Dataset entries:
Content starts
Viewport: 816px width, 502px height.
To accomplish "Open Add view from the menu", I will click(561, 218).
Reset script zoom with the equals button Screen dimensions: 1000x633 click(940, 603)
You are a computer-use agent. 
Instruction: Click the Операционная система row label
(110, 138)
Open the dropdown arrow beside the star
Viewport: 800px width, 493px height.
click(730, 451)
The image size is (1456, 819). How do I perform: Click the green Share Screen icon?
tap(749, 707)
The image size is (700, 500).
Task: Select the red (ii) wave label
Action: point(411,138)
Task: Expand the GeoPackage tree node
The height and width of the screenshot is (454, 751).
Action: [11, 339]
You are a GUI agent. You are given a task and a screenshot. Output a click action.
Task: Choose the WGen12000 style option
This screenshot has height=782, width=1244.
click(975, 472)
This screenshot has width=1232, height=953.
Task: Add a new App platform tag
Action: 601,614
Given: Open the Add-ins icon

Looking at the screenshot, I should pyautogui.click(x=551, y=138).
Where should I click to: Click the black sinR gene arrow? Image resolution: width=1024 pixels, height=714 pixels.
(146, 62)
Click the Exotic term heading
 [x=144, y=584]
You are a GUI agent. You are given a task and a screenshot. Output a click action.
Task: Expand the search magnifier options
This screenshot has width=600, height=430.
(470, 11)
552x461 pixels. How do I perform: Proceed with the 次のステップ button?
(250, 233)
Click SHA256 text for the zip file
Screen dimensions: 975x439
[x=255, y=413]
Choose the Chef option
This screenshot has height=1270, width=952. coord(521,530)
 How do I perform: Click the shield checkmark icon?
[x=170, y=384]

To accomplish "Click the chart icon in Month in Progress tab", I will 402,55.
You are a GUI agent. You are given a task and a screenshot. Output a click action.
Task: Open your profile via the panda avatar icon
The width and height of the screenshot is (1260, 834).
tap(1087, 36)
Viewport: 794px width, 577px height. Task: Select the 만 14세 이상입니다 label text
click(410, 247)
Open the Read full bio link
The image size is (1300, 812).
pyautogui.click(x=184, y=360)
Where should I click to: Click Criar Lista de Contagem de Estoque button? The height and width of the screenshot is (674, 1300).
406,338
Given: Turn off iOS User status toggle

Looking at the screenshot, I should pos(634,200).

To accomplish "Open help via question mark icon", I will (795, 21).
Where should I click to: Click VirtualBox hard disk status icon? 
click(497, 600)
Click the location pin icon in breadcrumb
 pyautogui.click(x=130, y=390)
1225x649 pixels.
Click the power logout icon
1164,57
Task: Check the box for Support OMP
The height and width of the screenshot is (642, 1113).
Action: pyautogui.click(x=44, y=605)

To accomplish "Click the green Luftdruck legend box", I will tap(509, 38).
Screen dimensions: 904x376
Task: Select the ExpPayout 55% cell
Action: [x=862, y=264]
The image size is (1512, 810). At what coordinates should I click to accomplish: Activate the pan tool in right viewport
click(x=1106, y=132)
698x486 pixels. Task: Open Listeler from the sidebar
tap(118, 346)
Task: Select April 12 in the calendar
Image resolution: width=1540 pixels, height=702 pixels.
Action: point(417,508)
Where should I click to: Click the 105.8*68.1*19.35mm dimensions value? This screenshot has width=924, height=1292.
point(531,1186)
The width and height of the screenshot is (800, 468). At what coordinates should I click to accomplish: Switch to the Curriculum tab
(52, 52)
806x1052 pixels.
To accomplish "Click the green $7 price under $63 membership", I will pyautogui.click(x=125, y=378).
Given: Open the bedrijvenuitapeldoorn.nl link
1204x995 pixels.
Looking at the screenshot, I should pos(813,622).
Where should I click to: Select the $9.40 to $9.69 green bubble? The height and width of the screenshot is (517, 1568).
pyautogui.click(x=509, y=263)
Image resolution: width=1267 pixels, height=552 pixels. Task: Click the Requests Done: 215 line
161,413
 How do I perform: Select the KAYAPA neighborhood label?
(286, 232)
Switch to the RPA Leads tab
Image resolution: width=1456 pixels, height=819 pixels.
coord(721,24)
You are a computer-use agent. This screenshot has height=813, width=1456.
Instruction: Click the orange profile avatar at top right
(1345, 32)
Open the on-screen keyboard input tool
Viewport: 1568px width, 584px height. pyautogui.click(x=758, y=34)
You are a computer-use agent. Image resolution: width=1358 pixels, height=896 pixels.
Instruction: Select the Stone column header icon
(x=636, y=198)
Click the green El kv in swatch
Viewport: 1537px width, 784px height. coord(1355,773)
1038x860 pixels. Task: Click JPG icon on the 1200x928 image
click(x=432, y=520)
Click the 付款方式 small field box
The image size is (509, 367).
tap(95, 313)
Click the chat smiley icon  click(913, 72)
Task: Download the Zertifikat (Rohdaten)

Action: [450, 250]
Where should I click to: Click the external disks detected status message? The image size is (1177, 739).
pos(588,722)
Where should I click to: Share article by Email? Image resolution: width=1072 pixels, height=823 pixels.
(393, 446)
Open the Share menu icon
Content ends
Character for character, reproduce all of the lines above.

Viewport: 816px width, 502px height.
To accomplish "Open Add view from the menu", I will click(561, 218).
Reset script zoom with the equals button Screen dimensions: 1000x633 click(940, 603)
You are a computer-use agent. 
Instruction: Click the Операционная система row label
(110, 138)
Open the dropdown arrow beside the star
Viewport: 800px width, 493px height.
click(730, 451)
The image size is (1456, 819). How do I perform: Click the green Share Screen icon?
tap(749, 707)
The image size is (700, 500).
Task: Select the red (ii) wave label
Action: point(411,138)
Task: Expand the GeoPackage tree node
The height and width of the screenshot is (454, 751).
Action: [11, 339]
You are a GUI agent. You are given a task and a screenshot. Output a click action.
Task: Choose the WGen12000 style option
This screenshot has height=782, width=1244.
click(975, 472)
This screenshot has width=1232, height=953.
Task: Add a new App platform tag
Action: 601,614
Given: Open the Add-ins icon

Looking at the screenshot, I should pyautogui.click(x=551, y=138).
Where should I click to: Click the black sinR gene arrow? Image resolution: width=1024 pixels, height=714 pixels.
(146, 62)
Click the Exotic term heading
 [x=144, y=584]
You are a GUI agent. You are given a task and a screenshot. Output a click action.
Task: Expand the search magnifier options
This screenshot has width=600, height=430.
(470, 11)
552x461 pixels. How do I perform: Proceed with the 次のステップ button?
(250, 233)
Click SHA256 text for the zip file
Screen dimensions: 975x439
[x=255, y=413]
Choose the Chef option
This screenshot has height=1270, width=952. coord(521,530)
 How do I perform: Click the shield checkmark icon?
[x=170, y=384]

To accomplish "Click the chart icon in Month in Progress tab", I will 402,55.
You are a GUI agent. You are given a task and a screenshot. Output a click action.
Task: Open your profile via the panda avatar icon
The width and height of the screenshot is (1260, 834).
tap(1087, 36)
Viewport: 794px width, 577px height. Task: Select the 만 14세 이상입니다 label text
click(410, 247)
Open the Read full bio link
The image size is (1300, 812).
pyautogui.click(x=184, y=360)
Where should I click to: Click Criar Lista de Contagem de Estoque button? The height and width of the screenshot is (674, 1300).
406,338
Given: Turn off iOS User status toggle

Looking at the screenshot, I should pos(634,200).

To accomplish "Open help via question mark icon", I will (795, 21).
Where should I click to: Click VirtualBox hard disk status icon? 
click(497, 600)
Click the location pin icon in breadcrumb
 pyautogui.click(x=130, y=390)
1225x649 pixels.
Click the power logout icon
1164,57
Task: Check the box for Support OMP
The height and width of the screenshot is (642, 1113).
Action: pyautogui.click(x=44, y=605)

To accomplish "Click the green Luftdruck legend box", I will tap(509, 38).
Screen dimensions: 904x376
Task: Select the ExpPayout 55% cell
Action: [x=862, y=264]
The image size is (1512, 810). At what coordinates should I click to accomplish: Activate the pan tool in right viewport
click(x=1106, y=132)
698x486 pixels. Task: Open Listeler from the sidebar
tap(118, 346)
Task: Select April 12 in the calendar
Image resolution: width=1540 pixels, height=702 pixels.
Action: point(417,508)
Where should I click to: Click the 105.8*68.1*19.35mm dimensions value? This screenshot has width=924, height=1292.
point(531,1186)
The width and height of the screenshot is (800, 468). At what coordinates should I click to accomplish: Switch to the Curriculum tab
(52, 52)
806x1052 pixels.
To accomplish "Click the green $7 price under $63 membership", I will pyautogui.click(x=125, y=378).
Given: Open the bedrijvenuitapeldoorn.nl link
1204x995 pixels.
Looking at the screenshot, I should pos(813,622).
Where should I click to: Select the $9.40 to $9.69 green bubble? The height and width of the screenshot is (517, 1568).
pyautogui.click(x=509, y=263)
Image resolution: width=1267 pixels, height=552 pixels. Task: Click the Requests Done: 215 line
161,413
 How do I perform: Select the KAYAPA neighborhood label?
(286, 232)
Switch to the RPA Leads tab
Image resolution: width=1456 pixels, height=819 pixels.
coord(721,24)
You are a computer-use agent. This screenshot has height=813, width=1456.
Instruction: Click the orange profile avatar at top right
(1345, 32)
Open the on-screen keyboard input tool
Viewport: 1568px width, 584px height. pyautogui.click(x=758, y=34)
You are a computer-use agent. Image resolution: width=1358 pixels, height=896 pixels.
Instruction: Select the Stone column header icon
(x=636, y=198)
Click the green El kv in swatch
Viewport: 1537px width, 784px height. coord(1355,773)
1038x860 pixels. Task: Click JPG icon on the 1200x928 image
click(x=432, y=520)
Click the 付款方式 small field box
The image size is (509, 367).
tap(95, 313)
Click the chat smiley icon  click(913, 72)
Task: Download the Zertifikat (Rohdaten)

Action: [450, 250]
Where should I click to: Click the external disks detected status message? The image size is (1177, 739).
pos(588,722)
Where should I click to: Share article by Email? Image resolution: width=1072 pixels, height=823 pixels.
(393, 446)
Open the Share menu icon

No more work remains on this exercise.